曹操は陶謙に曹嵩を殺めた事に対して非難と謝罪、そして実行した者の情報を渡せと使者を出していたのだが、返ってきた答えが先の虐殺をなじる言葉と実行した者は死んでいるとの一点張りで情報を一つも渡さなかった、あげく曹嵩が殺められた事を天が下した罰であるとまで言い切る。
その言葉に曹操の黒い復讐の炎が燃え上がる。
「しかし、前回陳宮は身を呈して曹操様をお止めしました、今回も同じ事が起きるやもしれません。」
「多分起きるだろう。
陳宮には事が済めば謝罪する。
だからこそ、陳宮が介入する前に徐州攻めを完遂する必要がある。
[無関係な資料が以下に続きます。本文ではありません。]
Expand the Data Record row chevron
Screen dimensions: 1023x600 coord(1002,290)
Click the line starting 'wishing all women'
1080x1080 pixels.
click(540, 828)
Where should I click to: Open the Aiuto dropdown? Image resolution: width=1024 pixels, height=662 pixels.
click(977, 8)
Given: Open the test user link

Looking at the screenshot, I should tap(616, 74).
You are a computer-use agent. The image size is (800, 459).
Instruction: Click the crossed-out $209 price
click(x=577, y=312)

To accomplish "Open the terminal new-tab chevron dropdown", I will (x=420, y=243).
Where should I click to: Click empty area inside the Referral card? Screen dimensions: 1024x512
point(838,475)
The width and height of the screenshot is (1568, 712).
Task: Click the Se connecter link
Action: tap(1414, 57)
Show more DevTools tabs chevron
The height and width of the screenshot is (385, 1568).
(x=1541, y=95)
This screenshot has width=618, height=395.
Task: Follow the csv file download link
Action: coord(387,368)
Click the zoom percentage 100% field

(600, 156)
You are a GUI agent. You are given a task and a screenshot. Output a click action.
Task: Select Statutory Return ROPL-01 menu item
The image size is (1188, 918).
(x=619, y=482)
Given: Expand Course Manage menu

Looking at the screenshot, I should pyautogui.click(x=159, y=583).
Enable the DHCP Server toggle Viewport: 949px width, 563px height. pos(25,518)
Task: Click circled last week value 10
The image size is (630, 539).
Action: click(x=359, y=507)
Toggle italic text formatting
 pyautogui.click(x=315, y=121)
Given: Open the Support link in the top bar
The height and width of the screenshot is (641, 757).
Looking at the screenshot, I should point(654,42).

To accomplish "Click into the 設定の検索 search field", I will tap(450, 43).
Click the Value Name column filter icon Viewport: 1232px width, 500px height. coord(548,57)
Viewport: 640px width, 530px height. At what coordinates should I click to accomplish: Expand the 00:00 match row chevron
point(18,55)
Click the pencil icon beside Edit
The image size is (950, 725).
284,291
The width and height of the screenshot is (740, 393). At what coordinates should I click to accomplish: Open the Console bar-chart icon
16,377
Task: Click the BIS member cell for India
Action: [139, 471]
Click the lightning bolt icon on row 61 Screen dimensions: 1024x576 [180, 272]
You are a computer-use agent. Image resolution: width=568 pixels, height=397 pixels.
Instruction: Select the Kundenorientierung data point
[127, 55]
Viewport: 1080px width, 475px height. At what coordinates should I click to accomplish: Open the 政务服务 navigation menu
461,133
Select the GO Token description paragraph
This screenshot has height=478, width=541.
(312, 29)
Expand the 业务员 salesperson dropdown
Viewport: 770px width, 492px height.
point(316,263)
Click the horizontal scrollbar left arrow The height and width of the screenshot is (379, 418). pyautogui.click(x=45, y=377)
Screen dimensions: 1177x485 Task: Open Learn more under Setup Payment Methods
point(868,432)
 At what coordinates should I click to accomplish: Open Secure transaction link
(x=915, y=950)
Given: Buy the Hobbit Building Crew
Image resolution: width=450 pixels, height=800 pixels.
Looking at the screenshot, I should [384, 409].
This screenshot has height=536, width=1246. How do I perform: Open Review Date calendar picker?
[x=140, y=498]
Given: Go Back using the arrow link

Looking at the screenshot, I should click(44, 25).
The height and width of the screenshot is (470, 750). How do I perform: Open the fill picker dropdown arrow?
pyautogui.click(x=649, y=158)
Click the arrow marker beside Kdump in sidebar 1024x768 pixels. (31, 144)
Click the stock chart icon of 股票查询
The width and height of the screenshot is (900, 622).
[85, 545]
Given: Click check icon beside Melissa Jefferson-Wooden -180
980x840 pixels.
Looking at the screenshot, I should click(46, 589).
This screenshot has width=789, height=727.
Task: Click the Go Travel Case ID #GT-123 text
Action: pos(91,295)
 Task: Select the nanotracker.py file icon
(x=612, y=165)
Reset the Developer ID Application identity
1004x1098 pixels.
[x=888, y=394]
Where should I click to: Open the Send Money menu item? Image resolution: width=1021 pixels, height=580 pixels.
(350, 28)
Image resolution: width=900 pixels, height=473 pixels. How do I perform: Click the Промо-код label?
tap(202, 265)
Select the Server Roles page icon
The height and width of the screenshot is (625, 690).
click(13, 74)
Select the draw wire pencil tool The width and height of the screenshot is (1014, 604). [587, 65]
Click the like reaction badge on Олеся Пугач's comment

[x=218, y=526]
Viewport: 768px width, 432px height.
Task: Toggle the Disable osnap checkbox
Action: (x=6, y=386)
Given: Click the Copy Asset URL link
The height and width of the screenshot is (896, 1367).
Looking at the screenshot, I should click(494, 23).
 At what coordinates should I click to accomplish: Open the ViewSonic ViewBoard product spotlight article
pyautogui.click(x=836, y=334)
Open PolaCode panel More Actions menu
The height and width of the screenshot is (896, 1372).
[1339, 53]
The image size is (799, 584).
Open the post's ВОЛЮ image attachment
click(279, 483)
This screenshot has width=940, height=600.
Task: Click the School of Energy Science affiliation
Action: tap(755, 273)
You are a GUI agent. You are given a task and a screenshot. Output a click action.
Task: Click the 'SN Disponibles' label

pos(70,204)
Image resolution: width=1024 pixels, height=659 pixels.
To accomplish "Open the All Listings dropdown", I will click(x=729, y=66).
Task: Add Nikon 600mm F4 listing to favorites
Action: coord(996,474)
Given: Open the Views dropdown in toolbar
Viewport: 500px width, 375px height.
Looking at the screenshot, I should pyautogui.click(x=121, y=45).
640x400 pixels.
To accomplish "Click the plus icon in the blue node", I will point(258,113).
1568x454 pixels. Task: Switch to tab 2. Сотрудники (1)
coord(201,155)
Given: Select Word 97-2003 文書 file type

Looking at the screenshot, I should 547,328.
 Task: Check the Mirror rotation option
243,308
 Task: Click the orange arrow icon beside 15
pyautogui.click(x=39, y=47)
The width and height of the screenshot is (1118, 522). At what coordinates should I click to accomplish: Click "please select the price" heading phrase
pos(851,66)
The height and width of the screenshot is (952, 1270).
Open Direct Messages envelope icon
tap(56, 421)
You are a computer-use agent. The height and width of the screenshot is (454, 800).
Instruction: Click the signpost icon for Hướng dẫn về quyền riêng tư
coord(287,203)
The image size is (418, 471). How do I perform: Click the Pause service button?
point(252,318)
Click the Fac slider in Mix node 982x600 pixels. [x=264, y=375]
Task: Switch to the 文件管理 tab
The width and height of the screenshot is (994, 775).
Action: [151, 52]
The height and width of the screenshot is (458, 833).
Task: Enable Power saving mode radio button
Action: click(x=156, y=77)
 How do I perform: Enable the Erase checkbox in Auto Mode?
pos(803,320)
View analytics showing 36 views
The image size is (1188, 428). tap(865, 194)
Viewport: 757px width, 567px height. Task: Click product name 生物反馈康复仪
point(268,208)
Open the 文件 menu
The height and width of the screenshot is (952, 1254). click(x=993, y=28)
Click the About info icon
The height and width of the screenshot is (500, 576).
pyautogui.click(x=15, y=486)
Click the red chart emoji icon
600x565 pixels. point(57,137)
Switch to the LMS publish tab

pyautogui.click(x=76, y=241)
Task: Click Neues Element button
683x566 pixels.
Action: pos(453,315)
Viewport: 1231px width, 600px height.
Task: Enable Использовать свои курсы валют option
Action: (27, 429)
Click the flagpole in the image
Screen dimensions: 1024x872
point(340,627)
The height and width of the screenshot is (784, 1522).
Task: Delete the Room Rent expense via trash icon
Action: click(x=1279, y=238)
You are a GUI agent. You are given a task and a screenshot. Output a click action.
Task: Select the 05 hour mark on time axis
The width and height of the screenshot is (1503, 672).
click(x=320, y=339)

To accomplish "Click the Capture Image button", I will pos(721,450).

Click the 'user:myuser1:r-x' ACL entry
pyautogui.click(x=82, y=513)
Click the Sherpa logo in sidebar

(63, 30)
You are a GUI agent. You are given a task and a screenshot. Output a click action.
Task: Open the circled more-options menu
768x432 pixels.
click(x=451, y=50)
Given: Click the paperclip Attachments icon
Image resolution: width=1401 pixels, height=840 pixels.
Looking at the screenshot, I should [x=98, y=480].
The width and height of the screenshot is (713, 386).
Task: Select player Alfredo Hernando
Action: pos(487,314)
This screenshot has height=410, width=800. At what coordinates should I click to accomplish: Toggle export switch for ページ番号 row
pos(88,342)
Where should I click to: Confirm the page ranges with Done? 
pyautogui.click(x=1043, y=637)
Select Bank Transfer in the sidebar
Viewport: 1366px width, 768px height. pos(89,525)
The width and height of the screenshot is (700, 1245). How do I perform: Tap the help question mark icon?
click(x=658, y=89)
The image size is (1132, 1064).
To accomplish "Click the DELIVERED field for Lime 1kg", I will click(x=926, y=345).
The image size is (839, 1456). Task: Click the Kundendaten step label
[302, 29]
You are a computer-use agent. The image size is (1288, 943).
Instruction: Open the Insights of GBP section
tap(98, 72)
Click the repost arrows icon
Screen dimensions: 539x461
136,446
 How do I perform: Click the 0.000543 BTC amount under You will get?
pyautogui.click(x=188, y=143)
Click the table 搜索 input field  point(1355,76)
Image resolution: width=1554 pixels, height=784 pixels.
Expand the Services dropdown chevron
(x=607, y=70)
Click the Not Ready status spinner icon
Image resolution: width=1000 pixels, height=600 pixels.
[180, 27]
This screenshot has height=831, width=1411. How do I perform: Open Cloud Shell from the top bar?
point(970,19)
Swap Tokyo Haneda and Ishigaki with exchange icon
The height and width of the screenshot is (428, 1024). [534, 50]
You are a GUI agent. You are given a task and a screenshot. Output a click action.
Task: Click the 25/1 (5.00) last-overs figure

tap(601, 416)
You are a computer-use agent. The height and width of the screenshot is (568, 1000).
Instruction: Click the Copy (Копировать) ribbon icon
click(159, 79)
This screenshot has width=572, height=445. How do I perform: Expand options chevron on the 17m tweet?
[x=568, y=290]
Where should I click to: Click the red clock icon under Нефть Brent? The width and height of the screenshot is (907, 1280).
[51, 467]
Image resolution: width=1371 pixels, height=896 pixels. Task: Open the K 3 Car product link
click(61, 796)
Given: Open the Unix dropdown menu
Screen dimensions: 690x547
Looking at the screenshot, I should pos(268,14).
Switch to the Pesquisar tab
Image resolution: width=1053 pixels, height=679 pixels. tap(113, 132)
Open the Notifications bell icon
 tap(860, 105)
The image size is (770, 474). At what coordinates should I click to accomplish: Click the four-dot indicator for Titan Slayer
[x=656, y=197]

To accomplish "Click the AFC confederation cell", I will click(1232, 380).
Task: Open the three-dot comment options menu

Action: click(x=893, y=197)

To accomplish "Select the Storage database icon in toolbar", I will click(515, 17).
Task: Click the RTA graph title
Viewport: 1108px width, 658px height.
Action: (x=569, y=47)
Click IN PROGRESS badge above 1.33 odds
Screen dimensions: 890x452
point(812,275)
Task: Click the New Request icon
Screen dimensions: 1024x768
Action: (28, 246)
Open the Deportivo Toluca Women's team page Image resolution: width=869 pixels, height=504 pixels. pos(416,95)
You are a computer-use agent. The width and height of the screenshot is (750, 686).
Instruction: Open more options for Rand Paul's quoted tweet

」
「わかりました、曹操様の御意志が堅いのなら我等臣下は従うのみにございます。」
「正し、今回虐殺は控えよ、あくまでも徐州に攻めるだけだ、実行した者と陶謙には酬いを受けさせるが住民への被害は抑えるのだ。」
「はい、各将に伝えてあります。」
「うむ、出陣だ!」
曹操は再び徐州に向けて出陣する、この事は陳宮に伝わらないよう、手筈を整えての出陣であった。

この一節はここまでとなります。